Quali sono le principali forme di collaborazione tra l’Area 2 e le associazioni di volontariato oggi attive? 

“Le collaborazioni si sviluppano in diversi ambiti: accoglienza e orientamento dei cittadini, supporto alle persone fragili, informazione sui servizi, tutela dei diritti degli utenti e partecipazione ai tavoli di confronto come il Comitato Misto Consultivo. Tutte queste attività si basano su protocolli condivisi, nel rispetto dei ruoli e delle competenze reciproche”.

Qual è il valore aggiunto che il volontariato porta all’interno dell’organizzazione sanitaria? 

“Il valore aggiunto principale è la capacità di rappresentare il punto di vista del cittadino e di portare all’interno dell’organizzazione uno sguardo esterno, attento e costruttivo. I volontari contribuiscono a rafforzare la cultura dell’ascolto, dell’accoglienza e della partecipazione, elementi imprescindibili per un servizio sanitario pubblico di qualità”.

Guardando al futuro, quali sono le prospettive di sviluppo della collaborazione tra l’Area 2 e il volontariato? 
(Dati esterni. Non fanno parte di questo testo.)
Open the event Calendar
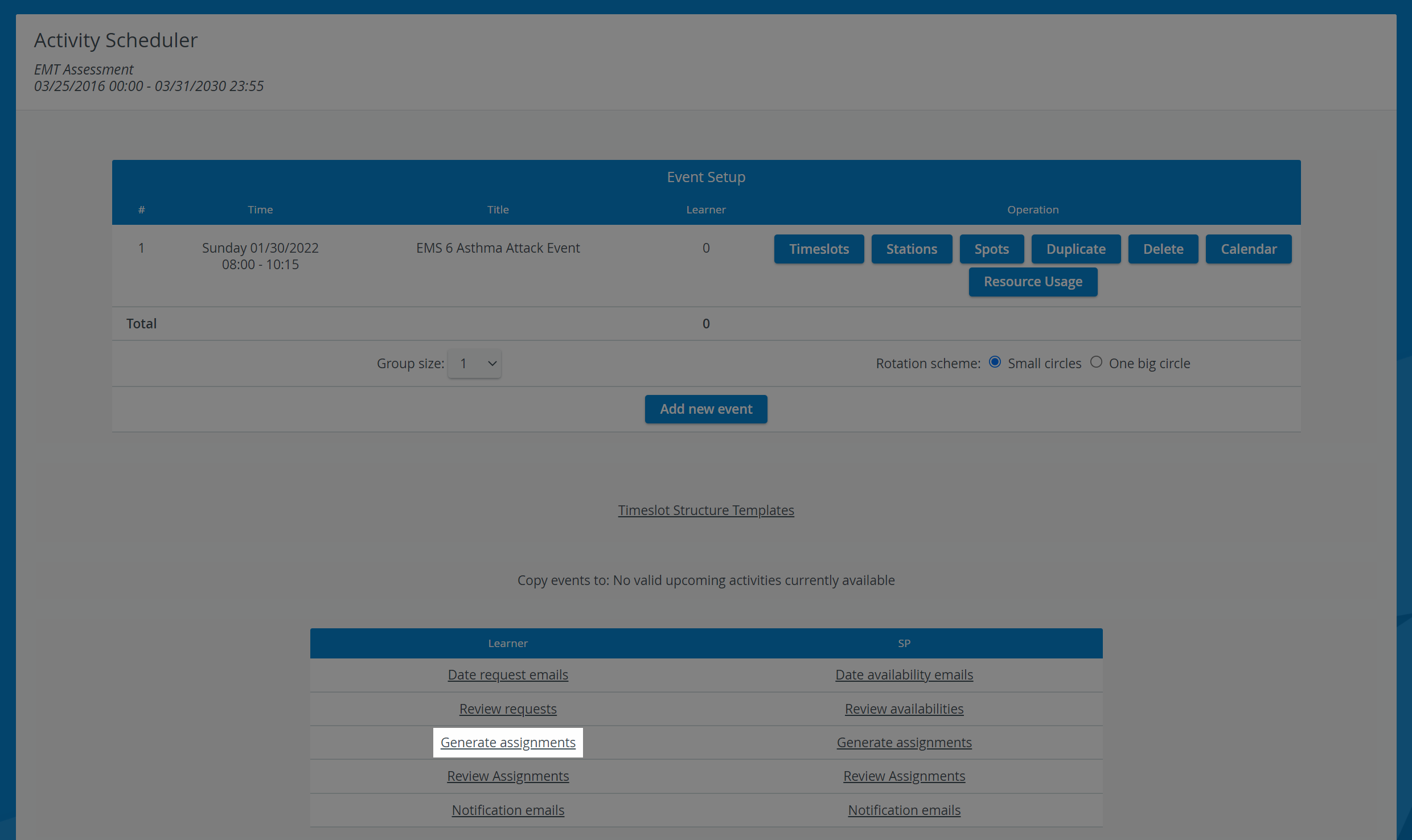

“L’obiettivo è rafforzare ulteriormente la collaborazione, investendo nella formazione congiunta, nella condivisione delle informazioni e nella valorizzazione degli organismi di partecipazione come il Comitato Misto Consultivo e come la presenza dei volontari nella case della Comunità con uno spazio per loro dedicato, come previsto dalla normativa. Crediamo che un sistema sanitario moderno debba essere sempre più aperto al contributo dei cittadini e delle loro associazioni”.